Federation enables constructing dynamic networks of data sources that can be queried individually or aggregated into specific configuration to enable a wider range of accessibility for data and data resources.

Federation provides the capability to extend the DDF enterprise to include Remote Sources, which may include other instances of DDF.  The Catalog handles all aspects of federated queries as they are sent to the Catalog Provider and Remote Sources, as they are processed, and as the query results are returned. Queries can be scoped to include only the local Catalog Provider (and any Connected Sources), only specific Federated Sources, or the entire enterprise (which includes all local and Remote Sources). If the query is federated, the Catalog Framework passes the query to a Federation Strategy, which is responsible for querying each federated source that is specified. The Catalog Framework is also responsible for receiving the query results from each federated source and returning them to the client in the order specified by the particular federation strategy used. After the federation strategy handles the results, the Catalog returns them to the client through the Endpoint. Query results are returned from a federated query as a list of metacards. The source ID in each metacard identifies the Source from which the metacard originated.

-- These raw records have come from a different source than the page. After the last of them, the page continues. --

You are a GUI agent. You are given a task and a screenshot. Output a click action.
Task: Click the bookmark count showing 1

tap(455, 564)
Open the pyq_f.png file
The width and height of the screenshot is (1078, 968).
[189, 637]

3.7. Introduction to Events and Subscriptions

DDF can be configured to receive notifications whenever metadata is created, updated, or deleted in any federated sources. Creations, updates, and deletions are collectively called Events, and the process of registering to receive them is called Subscription.

The behavior of these subscriptions is consistent, but the method of configuring them is specific to the Endpoint used.

3.8. Introduction to Endpoints

Endpoints expose the Catalog Framework to clients using protocols and formats that the clients understand.

Endpoint interface formats encompass a variety of protocols, including (but not limited to):

  • SOAP Web services

  • RESTful services

  • JMS

  • JSON

  • OpenSearch

The endpoint may transform a client request into a compatible Catalog format and then transform the response into a compatible client format. Endpoints may use Transformers to perform these transformations. This allows an endpoint to interact with Source(s) that have different interfaces. For example, an OpenSearch Endpoint can send a query to the Catalog Framework, which could then query a federated source that has no OpenSearch interface.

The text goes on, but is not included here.